Questions on the material ::
(1) For the cascading pipeline documentation, decide whether each statement below agrees with it: (a) changing components closes the old ones before setting the new ones; (b) exceeding max_context_items triggers automatic truncation; (c) cleanup sets vision to True. Answer yes or no for each, and quote the deciding words of the text.
(2) According to the cascading pipeline documentation, in what sequence does the pipeline process data?
(3) Carry on the cascading pipeline documentation from where it stops.

Supplied passage ::
========================================
Cascading pipeline implementation that processes data in sequence (STT -> LLM -> TTS). Inherits from Pipeline base class and adds cascade-specific events.

Initialize the cascading pipeline.

Args

stt
Speech-to-Text processor (optional)
llm
Language Model processor (optional)
tts
Text-to-Speech processor (optional)
vad
Voice Activity Detector (optional)
turn_detector
Turn Detector (optional)
avatar
Avatar (optional)
denoise
Denoise (optional)
eou_config
End of utterance configuration (optional)
interrupt_config
Interruption configuration (optional)
max_context_items
Maximum number of context items to keep (auto-truncates when exceeded)

Ancestors

Methods

async def change_component(self, stt: STT | None = None, llm: LLM | None = None, tts: TTS | None = None) ‑> None
Expand source code
async def change_component(
    self,
    stt: STT | None = None,
    llm: LLM | None = None,
    tts: TTS | None = None,
) -> None:
    """Dynamically change pipeline components.
    This will close the old components and set the new ones.
    """
    if stt and self.stt:
        async with self.conversation_flow.stt_lock:
            await self.stt.aclose()
            self.stt = stt
            self.conversation_flow.stt = stt
            if self.conversation_flow.stt:
                self.conversation_flow.stt.on_stt_transcript(
                    self.conversation_flow.on_stt_transcript
                )
    if llm and self.llm:
        async with self.conversation_flow.llm_lock:
            await self.llm.aclose()
            self.llm = llm
            self.conversation_flow.llm = llm
    if tts and self.tts:
        async with self.conversation_flow.tts_lock:
            await self.tts.aclose()
            self.tts = tts
            self._configure_components()
            self.conversation_flow.tts = tts

Dynamically change pipeline components. This will close the old components and set the new ones.

async def cleanup(self) ‑> None
Expand source code
async def cleanup(self) -> None:
    """Cleanup all pipeline components"""
    logger.info("Cleaning up cascading pipeline")
    if self.stt:
        await self.stt.aclose()
        self.stt = None
    if self.llm:
        await self.llm.aclose()
        self.llm = None
    if self.tts:
        await self.tts.aclose()
        self.tts = None
    if self.vad:
        await self.vad.aclose()
        self.vad = None
    if self.turn_detector:
        await self.turn_detector.aclose()
        self.turn_detector = None
    if self.denoise:
        await self.denoise.aclose()
        self.denoise = None        
    if self.conversation_flow:
        try:
            await self.conversation_flow.cleanup()
        except Exception as e:
            logger.error(f"Error cleaning up conversation flow: {e}")
    
    self.agent = None
    self.vision = False
    self.conversation_flow = None
    self.avatar = None
    logger.info("Cascading pipeline cleaned up")
    await super().cleanup()

Cleanup all pipeline components

def get_component_configs(self) ‑> dict[str, dict[str, typing.Any]]
Expand source code
def get_component_configs(self) -> dict[str, dict[str, Any]]:
    """Return a dictionary of component configurations (STT, LLM, TTS) with their instance attributes.

    Returns:
        A nested dictionary with keys 'stt', 'llm', 'tts', each containing a dictionary of
        public instance attributes and extracted model information.
    """

    def extract_model_info(config_dict: Dict[str, Any]) -> Dict[str, Any]:
        """Helper to extract model-related info from a dictionary with limited nesting."""
========================================
Material supplied ::
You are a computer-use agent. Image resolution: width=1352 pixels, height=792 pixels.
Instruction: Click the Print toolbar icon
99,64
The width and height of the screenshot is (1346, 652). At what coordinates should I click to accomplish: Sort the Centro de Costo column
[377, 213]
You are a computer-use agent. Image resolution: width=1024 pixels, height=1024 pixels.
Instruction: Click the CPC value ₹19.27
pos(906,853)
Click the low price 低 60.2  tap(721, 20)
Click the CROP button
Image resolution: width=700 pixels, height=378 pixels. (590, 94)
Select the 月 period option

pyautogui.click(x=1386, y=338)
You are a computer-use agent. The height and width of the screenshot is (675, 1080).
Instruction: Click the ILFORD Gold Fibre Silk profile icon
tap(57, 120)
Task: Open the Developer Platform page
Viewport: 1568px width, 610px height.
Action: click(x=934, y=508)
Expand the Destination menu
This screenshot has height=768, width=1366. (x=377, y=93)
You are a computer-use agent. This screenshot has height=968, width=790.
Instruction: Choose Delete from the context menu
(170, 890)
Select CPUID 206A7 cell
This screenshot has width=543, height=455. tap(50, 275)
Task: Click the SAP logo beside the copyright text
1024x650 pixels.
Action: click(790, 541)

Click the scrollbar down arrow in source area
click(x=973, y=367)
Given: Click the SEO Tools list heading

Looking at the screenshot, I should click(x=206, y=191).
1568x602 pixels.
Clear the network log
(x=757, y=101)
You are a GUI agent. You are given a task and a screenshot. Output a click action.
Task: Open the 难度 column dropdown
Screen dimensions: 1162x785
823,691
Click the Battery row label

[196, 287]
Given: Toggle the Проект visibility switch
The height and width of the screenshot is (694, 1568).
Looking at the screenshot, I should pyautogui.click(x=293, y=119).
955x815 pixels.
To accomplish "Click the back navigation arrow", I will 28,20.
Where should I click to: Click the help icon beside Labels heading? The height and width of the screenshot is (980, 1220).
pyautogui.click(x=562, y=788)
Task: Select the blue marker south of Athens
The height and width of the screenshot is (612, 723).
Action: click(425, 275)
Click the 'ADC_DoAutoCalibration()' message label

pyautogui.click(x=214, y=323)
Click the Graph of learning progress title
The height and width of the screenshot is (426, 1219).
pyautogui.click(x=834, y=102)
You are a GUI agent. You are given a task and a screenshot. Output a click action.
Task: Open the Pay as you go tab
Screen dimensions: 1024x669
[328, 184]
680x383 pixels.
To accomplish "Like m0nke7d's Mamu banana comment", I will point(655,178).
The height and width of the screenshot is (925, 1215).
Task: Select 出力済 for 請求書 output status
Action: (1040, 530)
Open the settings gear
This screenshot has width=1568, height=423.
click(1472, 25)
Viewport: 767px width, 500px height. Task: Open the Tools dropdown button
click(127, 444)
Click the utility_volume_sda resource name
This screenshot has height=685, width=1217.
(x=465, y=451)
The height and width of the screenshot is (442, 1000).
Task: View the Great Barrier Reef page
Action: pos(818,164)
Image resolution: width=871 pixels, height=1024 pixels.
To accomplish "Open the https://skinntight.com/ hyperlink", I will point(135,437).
========================================
Numbered answers ::
(1)
(a) Yes: "This will close the old components and set the new ones."
(b) Yes: "Maximum number of context items to keep (auto-truncates when exceeded)"
(c) No: "self.vision = False"

(2) STT -> LLM -> TTS.

(3)
        model_info = {}
        model_keys = [
            "model",
            "model_id",
            "model_name",
            "voice",
            "voice_id",
            "name",
        ]
        try:
            for k, v in config_dict.items():
                if k in model_keys and v is not None:
                    model_info[k] = v
                elif k in ["config", "_config", "voice_config"] and isinstance(
                    v, dict
                ):
                    for nk, nv in v.items():
                        if nk in model_keys and nv is not None:
                            model_info[nk] = nv
                elif k in ["voice_config", "config"] and hasattr(v, "__dict__"):
                    for nk, nv in v.__dict__.items():
                        if (
                            nk in model_keys
                            and nv is not None
                            and not nk.startswith("_")
                        ):
                            model_info[nk] = nv
        except Exception as e:
            pass
        return model_info

    configs: Dict[str, Dict[str, Any]] = {}
    for comp_name, comp in [
        ("stt", self.stt),
        ("llm", self.llm),
        ("tts", self.tts),
        ("vad", self.vad),
        ("eou", self.turn_detector),
    ]:
        if comp:
            try:
                configs[comp_name] = {
                    k: v
                    for k, v in comp.__dict__.items()
                    if not k.startswith("_") and not callable(v)
                }

                model_info = extract_model_info(comp.__dict__)
                if model_info:
                    if "model" not in configs[comp_name] and "model" in model_info:
                        configs[comp_name]["model"] = model_info["model"]
                    elif "model" not in configs[comp_name] and "name" in model_info:
                        configs[comp_name]["model"] = model_info["name"]
                    configs[comp_name].update(
                        {
                            k: v
                            for k, v in model_info.items()
                            if k != "model"
                            and k != "name"
                            and k not in configs[comp_name]
                        }
                    )

                if comp_name == "vad" and "model" not in configs[comp_name]:
                    if hasattr(comp, "_model_sample_rate"):
                        configs[comp_name][
                            "model"
                        ] = f"silero_vad_{comp._model_sample_rate}hz"
                    else:
                        configs[comp_name]["model"] = "silero_vad"
                elif comp_name == "eou" and "model" not in configs[comp_name]:
                    class_name = comp.__class__.__name__
                    if "VideoSDK" in class_name:
                        configs[comp_name]["model"] = "videosdk_turn_detector"
                    elif "TurnDetector" in class_name:
                        configs[comp_name]["model"] = "turnsense_model"
                    else:
                        configs[comp_name]["model"] = "turn_detector"

            except Exception as e:
                configs[comp_name] = configs.get(comp_name, {})

    sensitive_keys = ["api_key", "token",
                      "secret", "key", "password", "credential"]
    for comp in configs.values():
        for key in sensitive_keys:
            comp.pop(key, None)
    return configs

Return a dictionary of component configurations (STT, LLM, TTS) with their instance attributes.

Returns

A nested dictionary with keys 'stt', 'llm', 'tts', each containing a dictionary of public instance attributes and extracted model information.

def interrupt(self) ‑> None
Expand source code
def interrupt(self) -> None:
    """
    Interrupt the pipeline
    """
    if self.conversation_flow:
        asyncio.create_task(self.conversation_flow._interrupt_tts())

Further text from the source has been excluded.